COLOMBIA: De San Andrés a Coney Island
Comprar la isla Norman’s Cay, en mitad de las Bahamas, era un sueño que Carlos Lehder tuvo en la cárcel. Así lo bautizó en honor a un pirata inglés del siglo XVI, al que le sirvió de refugio para traficar ron sin saber que sus cuevas serían después el nido del trasiego de cocaína que enriquecería a uno de los principales narcos colombianos. Tanto así que, en los años 80, la isla llegó a ser el punto de partida de tres de cada cuatro toneladas de la droga que se consumía en Estados Unidos.
Ya entonces Lehder cobraba $10.000 dólares a sus amigos del Cartel de Medellín por contratar sus servicios de envío a través de la isla. Cuenta la leyenda que, una vez delatado, y a modo de despedida, el 10 de julio de 1982 Lehder bombardeó Nassau, la capital de Bahamas, lanzando panfletos desde una avioneta en los que se podía leer: “DEA go home” (DEA vete a casa). Algunos de ellos iban acompañados de billetes de $100.
Cuando Lehder comenzó, nunca imaginó que sería tan sencillo utilizar la isla como soporte logístico para sus actividades ilícitas. No fue el primero, ni tampoco el último. Desde entonces, el efecto multiplicador de las narcoislas ha sido feroz: de San Andrés, el principal punto de salida de la droga colombiana, hasta Coney Island, el foco caliente de Nicaragua han replicado el ejemplo. Panamá, Costa Rica, Honduras, Nicaragua y México, lugares de tránsito insular, dan fe de ello. Sin embargo, para las autoridades, estos pequeños enclaves de arena, manglar y playa siguen siendo un punto flaco por el que se cuelan las pulgas.
PANAMÁ: un viaje por el paraíso
De Colombia a Honduras hay más de 580 millas náuticas. La geografía hace posible que no sea necesario para las go-fast penetrar las 12 millas de aguas territoriales panameñas, pero en todo ese espacio, “algún punto de reabastecimiento debe haber”, advierte Ramón Nonato López, comisionado de Operaciones del Servicio Aeronaval (SENAN).
Esta fuerza policial cuenta con ocho bases navales, ocho helicópteros operativos, y 24 embarcaciones que deben repartirse las tareas de detección de pesca ilegal, salvaguarda de las áreas protegidas, búsqueda y rescate y, además, crimen organizado. El gobierno actual prometió instalar 19 radares; 10 en el Pacífico y 9 en el Caribe, pero por ahora no hay ninguno activo. Este equipo es responsable de hacerse cargo de las 1.518 islas que bordean las costas de la geografía panameña: una misión imposible aunque se vanaglorien de haber colocado a Panamá el título de ‘país con más droga decomisada de Centroamérica’.
“Las islas son muy vulnerables; la mayoría están solas”, simplifica Carlos Chavarría, alcalde de Portobelo, en Costa Arriba de Colón, una de las zonas de mayor actividad. En lo que va de año se han incautado 14 toneladas de cocaína; el 80% de las operaciones se han dado gracias a información filtrada. Sin embargo, Nico, sentado en un tronco tumbado de la playa de Cuango, en la Costa Arriba, explica tranquilo: “Aquí, al sapo se le mata”.

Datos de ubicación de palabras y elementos
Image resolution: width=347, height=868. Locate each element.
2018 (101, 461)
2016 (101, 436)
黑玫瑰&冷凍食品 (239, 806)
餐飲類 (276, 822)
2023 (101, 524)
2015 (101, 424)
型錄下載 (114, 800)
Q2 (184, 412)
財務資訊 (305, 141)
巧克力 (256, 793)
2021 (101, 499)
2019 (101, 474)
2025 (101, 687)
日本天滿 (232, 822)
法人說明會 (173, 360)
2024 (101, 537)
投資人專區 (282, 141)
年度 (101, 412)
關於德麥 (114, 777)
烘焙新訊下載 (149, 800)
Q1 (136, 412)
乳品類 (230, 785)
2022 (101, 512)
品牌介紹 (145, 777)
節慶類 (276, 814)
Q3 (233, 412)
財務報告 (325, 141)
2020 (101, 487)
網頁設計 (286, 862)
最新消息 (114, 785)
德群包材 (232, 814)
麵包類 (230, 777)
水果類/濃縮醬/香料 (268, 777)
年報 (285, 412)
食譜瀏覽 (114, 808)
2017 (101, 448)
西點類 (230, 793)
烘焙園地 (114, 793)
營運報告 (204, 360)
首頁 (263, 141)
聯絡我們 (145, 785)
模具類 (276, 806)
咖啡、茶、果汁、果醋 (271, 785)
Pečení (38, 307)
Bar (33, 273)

■ **LISTA DE TAREAS**:
1. Según el texto sobre las narcoislas, ¿cuánto cobraba Lehder a sus amigos del Cartel de Medellín por contratar sus servicios de envío a través de la isla?
2. En el texto sobre las narcoislas, renombra "avioneta" como "aeronave" y transcribe el fragmento desde "Ya entonces Lehder" hasta "billetes de $100." con ese cambio.
3. Prolonga el texto sobre las narcoislas a partir de su última frase.

■ **LOS RESULTADOS**:
1. $10.000 dólares.

2.
Ya entonces Lehder cobraba $10.000 dólares a sus amigos del Cartel de Medellín por contratar sus servicios de envío a través de la isla. Cuenta la leyenda que, una vez delatado, y a modo de despedida, el 10 de julio de 1982 Lehder bombardeó Nassau, la capital de Bahamas, lanzando panfletos desde una aeronave en los que se podía leer: “DEA go home” (DEA vete a casa). Algunos de ellos iban acompañados de billetes de $100.

3.
Él lo ha hecho en cinco ocasiones. Ha esperado una llamada durante todo un día, ha elegido una isla, y después ha salido al mar a buscar el maná llegado del cielo. Al caer la noche se prepara junto a otros dos. No lleva nada; sólo una chaqueta para el frío. Un GPS los guía hasta un punto ‘x’ en mitad del mar, y allí hacen su trabajo. Apenas intercambian palabras, la droga pasa de un bote a otro, y después tardan 2 horas en recorrer lo que para ir les ha tomado 15 minutos. Llegan a la isla seleccionada y entierran la droga en un hueco que han cavado dos días antes. Los manglares son el lugar perfecto: vacíos y con tierra blanda. Al cabo de unos días, cinco o seis, realizan la misma operación, pero a la inversa. “Somos lo que llaman mulas”, explica Nico. Por cada viaje cobran $5,000 dólares. Por un mes trabajando en el kiosko del pueblo, diez veces menos.
Las islas ni siquiera son suyas; muchas veces no son de nadie. Pero hubo una época dorada donde los narcos eran los propios dueños de las islas. Rayo Montaño tenía tres; ‘las tres marías’. A él y a Urrego se las decomisaron y las convirtieron en bases aeronavales de las autoridades panameñas, aprovechando toda la infraestructura que ya estaba armada.
Un paraíso de 365 islas
Benito sólo es una mula en Gunayala, pero también tiene su propia isla, en la que celebra las mismas fastuosas fiestas de narco de los ochenta que aparecen en las novelas. En esta comarca indígena hay una isla por cada día del año, aunque sólo 47 están habitadas.
Los locales, indígenas gunas, no cultivan coca, ni producen su droga, ni siquiera la transportan. Pero una buena parte de los habitantes vive de ella. Se han visto beneficiados por la geografía; aquella tierra que los conquistadores les usurparon, hoy es la envidia de los piratas modernos, los que buscan un lugar donde esconderla, enfriarla o esquivar a la policía. Las islas de Gunayala se han convertido en un enclave imprescindible para el narcotráfico; aisladas de la vigilancia perpetua de la policía y rodeadas de unos pobladores ávidos de pescar las migajas que dejan a su paso.
Hace 16 años, la comarca fue declarada zona de pobreza extrema. En aquel entonces un kilo de cocaína costaba de $100 a $150 dólares, y estas islas ya comenzaban a formar parte del circuito de la droga en Centroamérica. Hoy las autoridades hablan de que hay un stock de billetes de $100 dólares que no pueden gastar ni canjear fuera de la comarca sin que la sospecha pese sobre ellos. Trato de entrevistar a un guna que supuestamente se dedica a transportar droga dentro de la comarca, pero me pide $6.000 dólares para darme la entrevista.
No manejan cifras pequeñas, como tampoco es poca la droga que las autoridades han decomisado en la zona. Aunque no poseen la cifra exacta, el comisionado Nonato López advierte que es la zona “más caliente” de la parte insular de Panamá.
En una lancha rápida se puede llegar fácilmente desde Puerto Obaldía, en la frontera con Colombia, hasta Cartí, el extremo norte de Gunayala, en menos de ocho horas. Lleno de ríos e islas deshabitadas, Gunayala se posiciona como un enclave estratégico para ocultarse durante el día, enfriar la droga en sus manglares, o simplemente repostar gasolina.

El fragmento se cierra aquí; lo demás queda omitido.